Rett Syndrome: Developmental Regression and Management

Rett syndrome is a rare, non-inherited genetic neurological disorder that primarily affects girls. It is often characterized as being on the autism spectrum, though it has a distinct pattern of progression. While infants with Rett syndrome often appear to hit their milestones initially, they eventually experience a period of regression where they lose previously acquired skills.

The Stages of Progression

Unlike many other developmental disorders, Rett syndrome typically follows a specific timeline:

Early Onset: Development slows down or stalls between 6 and 18 months of age.
Rapid Destruction: Usually between ages 1 and 4, the child begins to lose purposeful hand skills and spoken language.
Plateau: Regression slows, and some behaviors may even improve, though motor problems remain.
Late Motor Deterioration: Mobility may decrease further, leading to muscle weakness or scoliosis.

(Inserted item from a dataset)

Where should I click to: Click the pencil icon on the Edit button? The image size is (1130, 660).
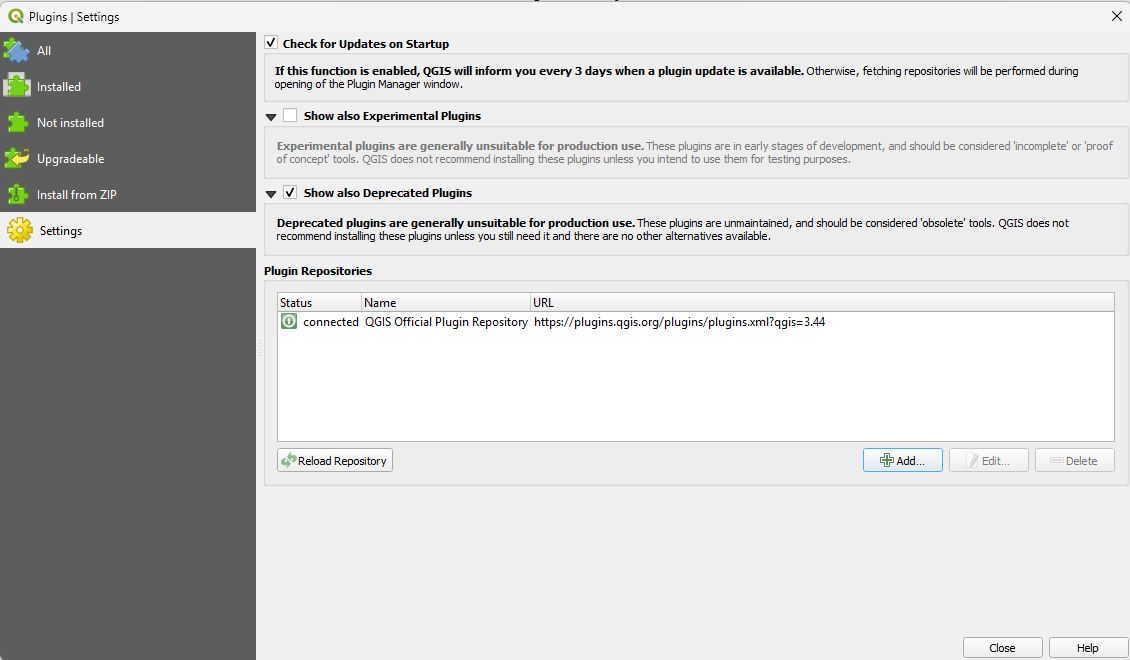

Key Symptoms and Characteristics

The hallmark of Rett syndrome is the loss of functional use of the hands, replaced by repetitive, compulsive movements.

Motor Skills: Loss of grasping, balance issues, and difficulty walking.
Communication: Significant loss of speech and social withdrawal.
Stereotypical Movements: Constant hand-wringing, clapping, or tapping.
Physical Complications: Breathing irregularities (apnea or hyperventilation), seizures, and slowed head growth (microcephaly).
Cognitive Impact: Intellectual disabilities and significant learning challenges.

Causes and Genetics

Rett syndrome is almost always caused by a mutation in the MECP2 gene on the X chromosome. Because girls have two X chromosomes, they can survive the mutation, whereas it is often fatal for boys before or shortly after birth.

Treatment and Long-Term Care

While there is currently no cure for Rett syndrome, a multidisciplinary approach can improve quality of life and longevity:

Therapies: Physical therapy for mobility, occupational therapy for hand function, and speech-language therapy for non-verbal communication.
Medical Management: Medicines to control seizures, breathing problems, or heart rate irregularities.
Surgery: May be required for scoliosis (curvature of the spine) or gastrointestinal issues.
Life-Long Support: Most individuals live into their 40s or 50s and beyond, but they will require specialized care for their entire lives.